**TASK OBJECTIVE:**
Copy each line of the listing where the word "tool" can be found.

**RECORDS TO USE:**
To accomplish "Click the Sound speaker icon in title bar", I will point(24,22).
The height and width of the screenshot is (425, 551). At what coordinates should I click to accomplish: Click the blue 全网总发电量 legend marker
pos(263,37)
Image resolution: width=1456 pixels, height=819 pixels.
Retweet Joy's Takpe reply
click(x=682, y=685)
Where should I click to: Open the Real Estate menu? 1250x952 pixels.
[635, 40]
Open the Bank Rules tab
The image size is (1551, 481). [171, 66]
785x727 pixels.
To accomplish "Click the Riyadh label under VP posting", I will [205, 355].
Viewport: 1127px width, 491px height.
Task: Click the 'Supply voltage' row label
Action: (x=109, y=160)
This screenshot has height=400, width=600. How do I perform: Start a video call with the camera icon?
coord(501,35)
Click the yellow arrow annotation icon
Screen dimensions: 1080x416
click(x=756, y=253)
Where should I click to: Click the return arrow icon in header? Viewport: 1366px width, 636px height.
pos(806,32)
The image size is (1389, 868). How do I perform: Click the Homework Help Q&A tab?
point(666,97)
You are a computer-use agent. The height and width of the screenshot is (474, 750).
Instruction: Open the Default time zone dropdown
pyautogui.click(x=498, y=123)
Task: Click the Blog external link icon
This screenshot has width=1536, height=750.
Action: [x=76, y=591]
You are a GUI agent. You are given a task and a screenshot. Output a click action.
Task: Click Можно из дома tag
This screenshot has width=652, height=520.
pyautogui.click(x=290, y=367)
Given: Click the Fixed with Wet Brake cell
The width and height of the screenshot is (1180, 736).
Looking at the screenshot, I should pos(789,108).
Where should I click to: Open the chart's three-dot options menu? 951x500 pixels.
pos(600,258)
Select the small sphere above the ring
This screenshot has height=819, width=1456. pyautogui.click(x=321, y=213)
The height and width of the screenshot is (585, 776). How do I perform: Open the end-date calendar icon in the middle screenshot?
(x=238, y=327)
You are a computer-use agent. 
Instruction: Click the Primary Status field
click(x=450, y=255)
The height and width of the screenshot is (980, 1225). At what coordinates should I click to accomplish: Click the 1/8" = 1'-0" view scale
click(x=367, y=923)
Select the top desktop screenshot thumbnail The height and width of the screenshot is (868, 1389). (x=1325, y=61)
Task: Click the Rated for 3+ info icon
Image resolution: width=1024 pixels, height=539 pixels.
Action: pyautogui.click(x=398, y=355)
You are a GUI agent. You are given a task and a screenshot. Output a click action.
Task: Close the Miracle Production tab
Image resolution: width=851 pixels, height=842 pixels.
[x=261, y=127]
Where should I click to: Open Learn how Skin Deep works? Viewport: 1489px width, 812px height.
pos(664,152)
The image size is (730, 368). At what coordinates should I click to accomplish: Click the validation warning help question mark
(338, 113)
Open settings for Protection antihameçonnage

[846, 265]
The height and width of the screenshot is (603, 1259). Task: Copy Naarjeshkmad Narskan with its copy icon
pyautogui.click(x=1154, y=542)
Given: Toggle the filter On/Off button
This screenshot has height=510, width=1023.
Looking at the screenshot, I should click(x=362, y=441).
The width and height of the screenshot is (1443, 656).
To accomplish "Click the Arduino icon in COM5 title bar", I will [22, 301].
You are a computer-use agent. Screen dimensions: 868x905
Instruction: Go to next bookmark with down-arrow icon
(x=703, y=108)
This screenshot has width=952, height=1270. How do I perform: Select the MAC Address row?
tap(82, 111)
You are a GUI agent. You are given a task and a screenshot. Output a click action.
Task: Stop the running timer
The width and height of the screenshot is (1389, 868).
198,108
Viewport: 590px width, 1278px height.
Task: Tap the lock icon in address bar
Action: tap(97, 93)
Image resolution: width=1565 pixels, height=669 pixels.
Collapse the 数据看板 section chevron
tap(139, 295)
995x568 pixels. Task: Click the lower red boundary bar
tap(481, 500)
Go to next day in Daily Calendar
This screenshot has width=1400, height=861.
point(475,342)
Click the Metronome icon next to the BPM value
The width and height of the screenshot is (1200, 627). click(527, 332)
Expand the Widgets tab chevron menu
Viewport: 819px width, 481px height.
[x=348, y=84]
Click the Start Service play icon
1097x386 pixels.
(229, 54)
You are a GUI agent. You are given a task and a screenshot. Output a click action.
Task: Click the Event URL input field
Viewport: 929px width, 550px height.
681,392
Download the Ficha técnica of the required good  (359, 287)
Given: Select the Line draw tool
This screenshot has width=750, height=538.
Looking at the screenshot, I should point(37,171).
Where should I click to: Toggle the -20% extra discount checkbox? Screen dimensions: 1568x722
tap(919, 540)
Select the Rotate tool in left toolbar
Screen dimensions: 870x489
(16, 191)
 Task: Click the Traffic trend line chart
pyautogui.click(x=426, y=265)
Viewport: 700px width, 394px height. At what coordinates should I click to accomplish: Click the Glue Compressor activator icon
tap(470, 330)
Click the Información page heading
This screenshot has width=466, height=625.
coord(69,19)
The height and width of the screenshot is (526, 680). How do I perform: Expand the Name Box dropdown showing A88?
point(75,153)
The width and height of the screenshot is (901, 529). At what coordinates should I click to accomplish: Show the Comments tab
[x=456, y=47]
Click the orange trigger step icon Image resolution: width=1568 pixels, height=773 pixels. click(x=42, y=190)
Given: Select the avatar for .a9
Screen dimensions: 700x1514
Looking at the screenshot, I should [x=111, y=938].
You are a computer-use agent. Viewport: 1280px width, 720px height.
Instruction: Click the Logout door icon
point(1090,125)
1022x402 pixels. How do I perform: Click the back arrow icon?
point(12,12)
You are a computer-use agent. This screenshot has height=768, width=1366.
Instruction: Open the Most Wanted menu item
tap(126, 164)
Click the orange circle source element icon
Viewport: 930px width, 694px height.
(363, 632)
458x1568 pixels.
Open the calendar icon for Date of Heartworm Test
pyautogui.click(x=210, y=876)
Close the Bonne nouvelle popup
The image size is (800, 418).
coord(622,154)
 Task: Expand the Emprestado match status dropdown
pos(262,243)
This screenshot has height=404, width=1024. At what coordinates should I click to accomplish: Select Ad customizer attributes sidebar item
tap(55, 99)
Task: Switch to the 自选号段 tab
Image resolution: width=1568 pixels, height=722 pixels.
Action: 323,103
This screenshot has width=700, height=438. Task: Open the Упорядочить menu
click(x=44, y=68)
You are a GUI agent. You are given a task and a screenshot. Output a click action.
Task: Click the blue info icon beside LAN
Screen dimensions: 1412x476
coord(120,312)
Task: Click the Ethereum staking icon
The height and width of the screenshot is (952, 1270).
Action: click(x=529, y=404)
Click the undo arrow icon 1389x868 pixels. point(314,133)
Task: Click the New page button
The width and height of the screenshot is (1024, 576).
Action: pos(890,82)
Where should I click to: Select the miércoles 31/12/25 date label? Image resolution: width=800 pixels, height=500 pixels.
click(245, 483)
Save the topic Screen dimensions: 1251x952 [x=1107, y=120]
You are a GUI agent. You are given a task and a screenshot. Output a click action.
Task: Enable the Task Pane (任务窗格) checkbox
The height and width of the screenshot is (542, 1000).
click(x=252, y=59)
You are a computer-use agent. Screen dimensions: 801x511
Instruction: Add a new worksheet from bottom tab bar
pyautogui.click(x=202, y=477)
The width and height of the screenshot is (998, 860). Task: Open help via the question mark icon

**WRITTEN SOLUTION:**
Given: Select the Line draw tool
Select the Rotate tool in left toolbar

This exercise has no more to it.